Tuberculosis (TB) remains a major deadly threat in mainland China. Early warning and advanced response systems play a central role in addressing such a wide-ranging threat. The purpose of this study is to establish a new hybrid model combining a seasonal autoregressive integrated moving average (SARIMA) model and a non-linear autoregressive neural network with exogenous input (NARNNX) model to understand the future epidemiological patterns of TB morbidity.
We develop a SARIMA-NARNNX hybrid model for forecasting future levels of TB incidence based on data containing 255 observations from January 1997 to March 2018 in mainland China, and the ultimate simulating and forecasting performances were compared with the basic SARIMA, non-linear autoregressive neural network (NARNN) and error-trend-seasonal (ETS) approaches, as well as the SARIMA-generalised regression neural network (GRNN) and SARIMA-NARNN hybrid techniques.
In terms of the root mean square error, mean absolute error, mean error rate and mean absolute percentage error, the identified best-fitting SARIMA-NARNNX combined model with 17 hidden neurons and 4 feedback delays had smaller values in both in-sample simulating scheme and the out-of-sample forecasting scheme than the preferred single SARIMA(2,1,3)(0,1,1)12 model, a NARNN with 19 hidden neurons and 6 feedback delays and ETS(M,A,A), and the best-performing SARIMA-GRNN and SARIMA-NARNN models with 32 hidden neurons and 6 feedback delays. Every year, there was an obvious high-risk season for the notified TB cases in March and April.
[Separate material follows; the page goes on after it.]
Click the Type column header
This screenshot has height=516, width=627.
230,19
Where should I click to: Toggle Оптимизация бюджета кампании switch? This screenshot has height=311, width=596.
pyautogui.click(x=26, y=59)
Importantly, the epidemic levels of TB from 2006 to 2017 trended slightly downward. According to the projection results from 2018 to 2025, TB incidence will continue to drop by 3.002% annually but will remain high.
The new SARIMA-NARNNX combined model visibly outperforms the other methods. This hybrid model should be used for forecasting the long-term epidemic patterns of TB, and it may serve as a beneficial and effective tool for controlling this disease.